## EXERCISE TASK
Write out the lines of the data below exactly as they appear, from the line containing "This screenshot has width=1140, height=509." through the line containing "Click the badge count on Manage f1", with both of those lines included.

Text and element pointing data:
-*-

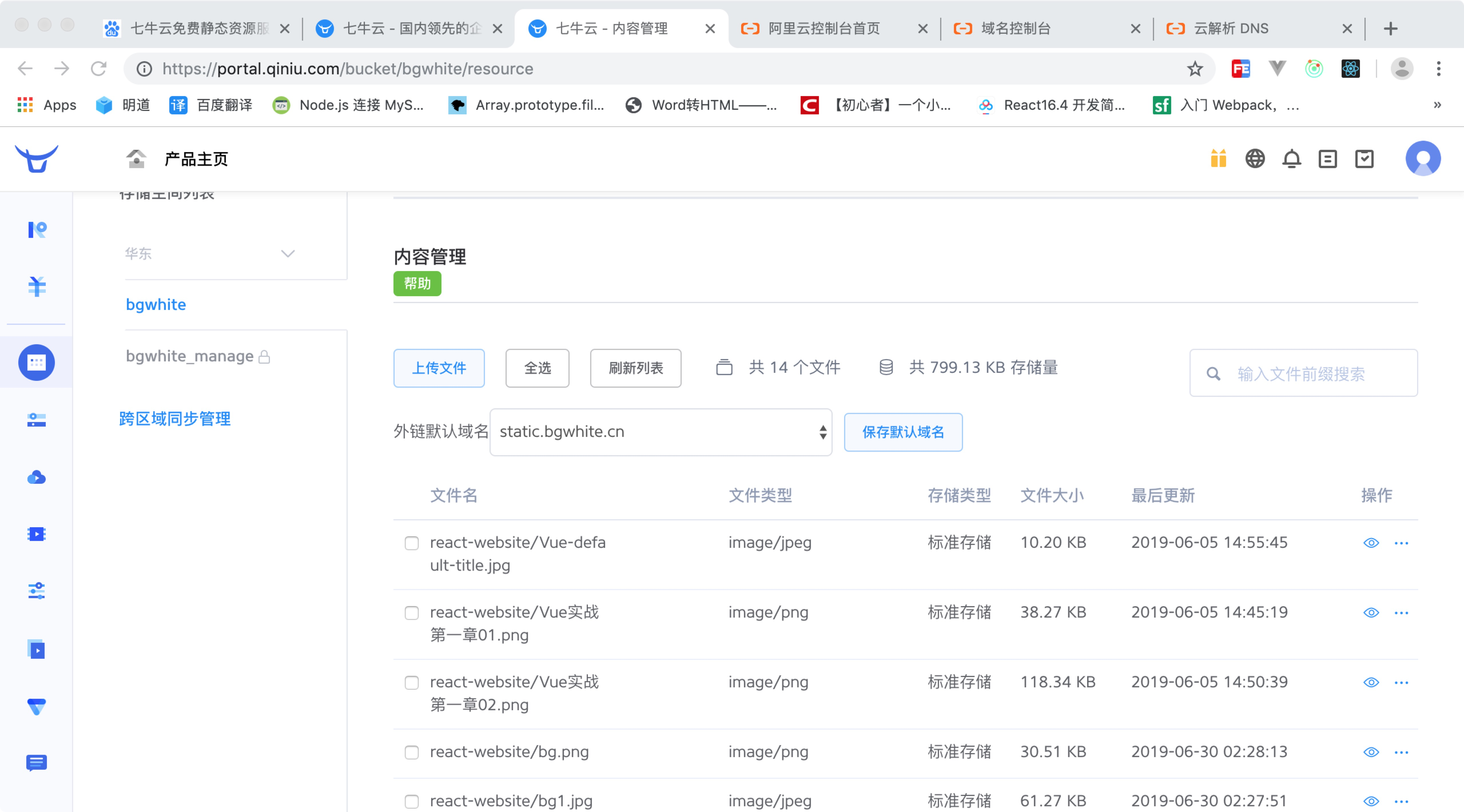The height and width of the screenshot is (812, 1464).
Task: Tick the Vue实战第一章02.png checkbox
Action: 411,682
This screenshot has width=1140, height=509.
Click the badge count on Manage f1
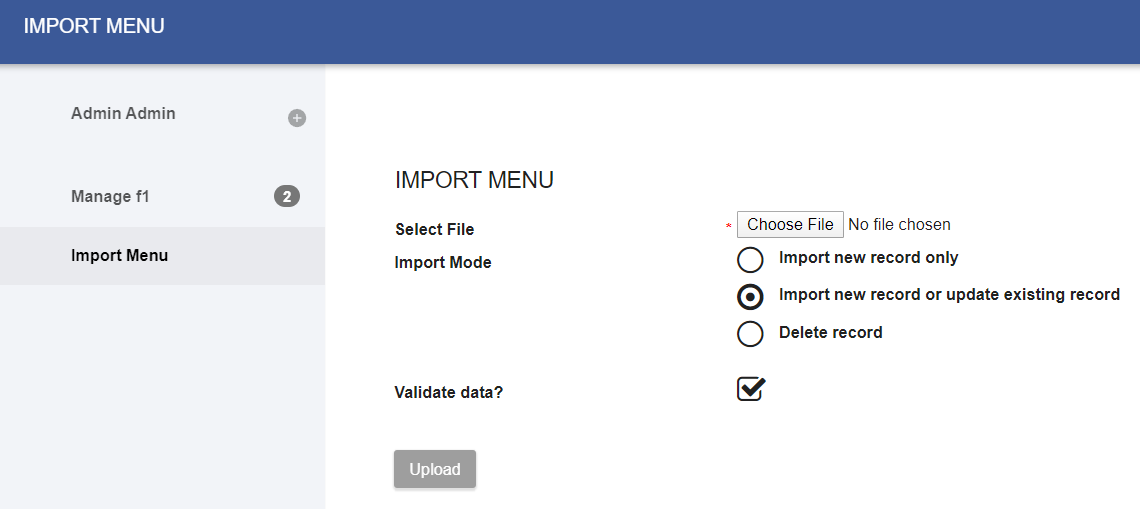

-*-

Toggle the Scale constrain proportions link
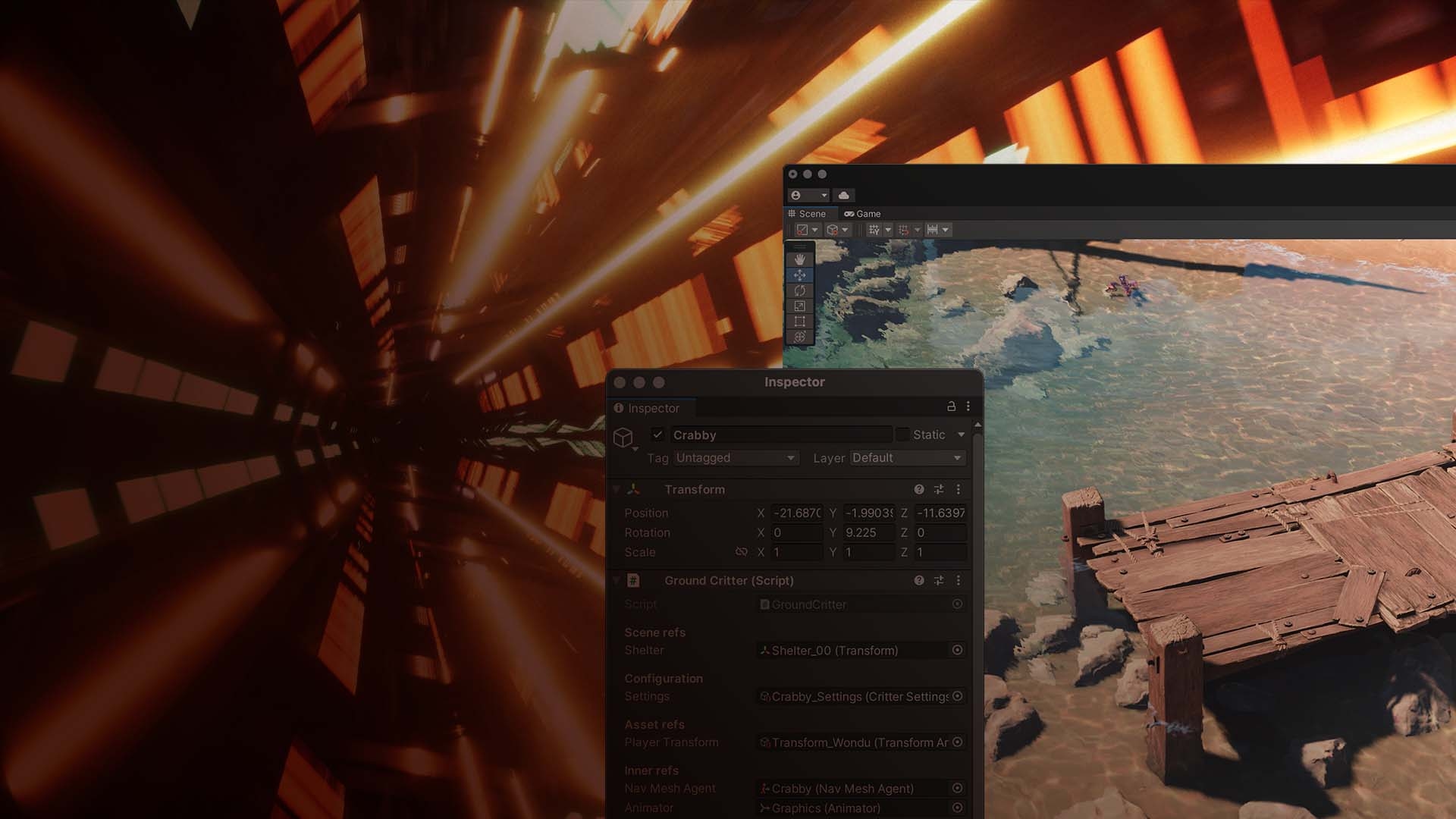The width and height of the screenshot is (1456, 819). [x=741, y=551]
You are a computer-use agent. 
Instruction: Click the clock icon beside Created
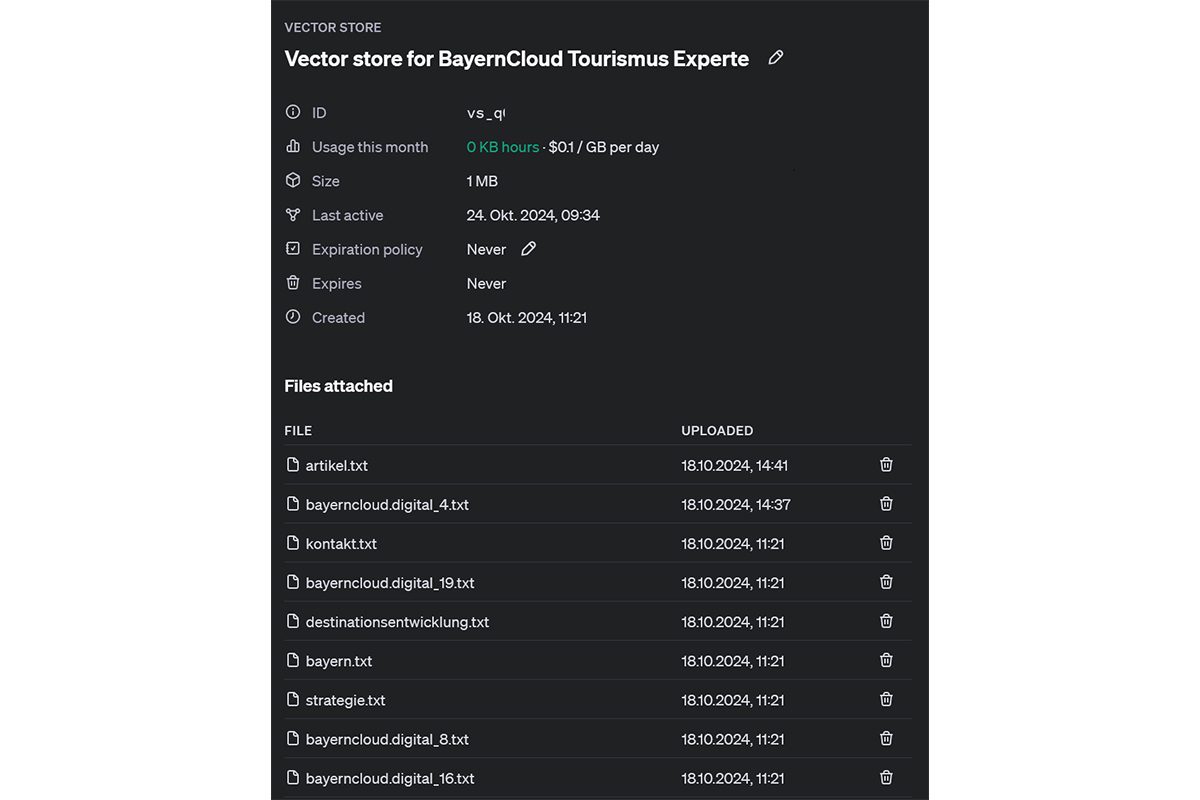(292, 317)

-*-

## EXERCISE OUTPUT
This screenshot has width=1140, height=509.
Click the badge count on Manage f1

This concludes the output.